How Would Your Body Respond If You Are Infected With A Virus
In your immune system you have a lymphocyte called T4 (killer T cells). this lymphocyte helps the immune system respond to infections when they enter your body. The killer T cells will kill foreign things within your body. To kill these foreign items in your body, your killer T cells will latch onto the virus that matches its receptors and start to destroy it ultimately killing it. These foreign things in your body could be cells that have become infected with the virus you were exposed to and the foreign items could also be organisms who cause disease that wound up inside your body. So when you are exposed to a virus your killer T cells will respond and hunt down these foreign invaders. Killer T cells are able to find the foreign material because they have receptors on their outside surface. Only a few killer T cells have a receptor that matches a single antigen, each killer T cell has their own receptor that matches specific antigens. When a killer T cell has a receptor to certain viruses, it will only be able to make copies of itself to fight the virus when it finds the virus that matches its receptor. So each killer T cell has their own receptor to certain viruses and they can't fight other viruses if their receptors don't match up with that virus. If a killer T cell doesn't meet an antigen who has its receptor then it is called a naive T4 cell. when the T4 cell meets an antigen hat shares its receptor, then it will be called an activated T4 cell. When your killer T cells have defeated a virus, some of those cells that fought the virus stick around in your body as memory cells. These memory cells stay in your body in case you get exposed with the same virus again. With the memory cells, your killer T cells will be able to reproduce themselves at a faster rate and fight off the virus way more quickly than it did the first time.

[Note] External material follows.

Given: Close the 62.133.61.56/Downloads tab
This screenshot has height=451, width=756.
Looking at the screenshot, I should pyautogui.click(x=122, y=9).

What Happens Within Your Body If You Get Cancer
Cancer is a disease that you can get. Cancer forms in your body when cells in your body get out of control. When you are healthy, your cells divide to help you grow and and keep you healthy. When you get cancer, your cells begin to do weird things. Cancerous cells outlive your regular cells and they still keep dividing and multiplying. When the cancerous cels divide and multiply they are making more cancerous cells. That is really BAD!! If you get more specific to the reasons why cancer forms, it forms because there is damage to your DNA. When you are healthy, your other cells usually repair your DNA if it is broken. In cancer ells, the DNA doesn't get fixed. When you get a high enough amount of cancerous cells, your cancer usually develops a tumor. A tumor is a swelling of a part of the body, generally without inflammation, caused by an abnormal growth of tissue. Not every kind of cancer develops tumors, leukemia doesn't. If you have a cancer that doesn't make a tumor then the cancer cells associated with these involve blood and organs that make blood. When you get cancer, it also doesn't just stay in one, single place. It travels to other parts of your body. When the cancerous cells move to other parts of your body they start to grow and replace the normal tissue that was there already. Depending on the type of cancer a person has, it will behave differently from other cancers. The rates that each cancer grows are all different from each other.